Да, скоро наступит ночь, солнце погаснет, на землю сойдёт туман, и люди уйдут в Леса. На долгих пять лет. Посёлок вырос, появились новые семьи, и кучки маленьких домиков среди Леса уже недостаточно. Нужна древесина, а деревья топтунов, или топтуньи, считались одними из лучших. Они не гнили, если, конечно, тщательно удалить сердцевину, полусгнившие кишки, сосуды, смазать смолой остролапок. Но деревья должны быть мертвы, иначе случится беда – даже добродушные топтуны превращаются в шкодников, когда потревожишь их дерево. Они связаны прочным узами, деревья и шестилапы – что топтуны, что саммаки, что плащеносцы. Первые кормят вторых по ночам, дают, если нужно, убежище, а шестилапы оберегают поросль, высаживают её в конце ночи, и не покидают, пока та не вырастет. “Как же всё подогнано, подбито, – думал Мутный, идя на свет, – одно завязано с другим. Но у зримых подогнано лучше, словно вначале Бог создал незримых, а уже после учёл ошибки”.

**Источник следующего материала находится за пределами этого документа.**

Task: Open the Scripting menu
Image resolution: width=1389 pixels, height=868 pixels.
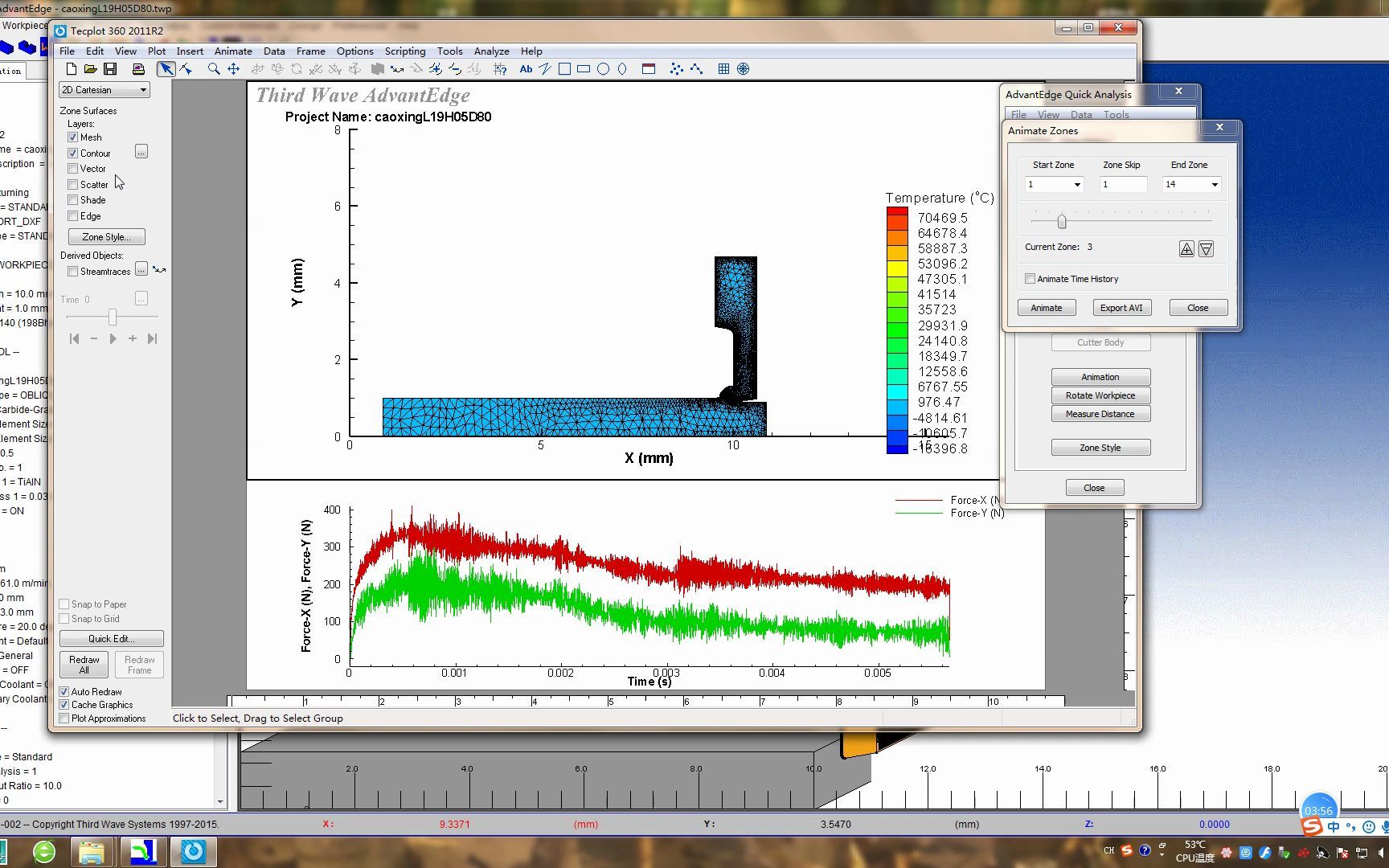Action: pos(404,51)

Да, он слухач, возможно, лучший в селении. Он мог прислониться к дереву и услышать его дыхание. Или голос. Мутный не знал, что он слышит, не знал даже как – ушами, сердцем, или каким-то особенным внутренним слухом. Но слышал. Такое дано не каждому.
Но иногда слухачи ошибались.
Но только не шестилапы – дикие, не домашние, у домашних еще детенышами удаляли лобную шишку – орган связи животного с деревом.
И если топтуна подводили к топтунье, которая давно лишилась листвы и казалась иссохшей, но при этом дышала, слабо, неуловимо дышала, он поднимал лепестки полных губ, расправлял ажурные уши и громко урчал. Шишка на лбу пульсировала – и ты отбегал от дерева, как отбегает саммака от шептуна, и молился Обиженному, благодарил, что всё обошлось, а вот если бы ты понадеялся на местного слухача…
Да, слухач – профессия важная. Не только, чтобы рубить, но чувствовать, ощущать настроение Леса. Ведь если дерево недовольно – надо узнать причину, а не поможет – пора уходить, возможно, переселяться. Иначе случится беда. Слухач – ремесло востребованное, но, как и лекарь, гарантии не даёт.
Поляна была огромной.
– Забери меня черный, как ярко, – Мутный крутил головой, пытаясь запомнить детали.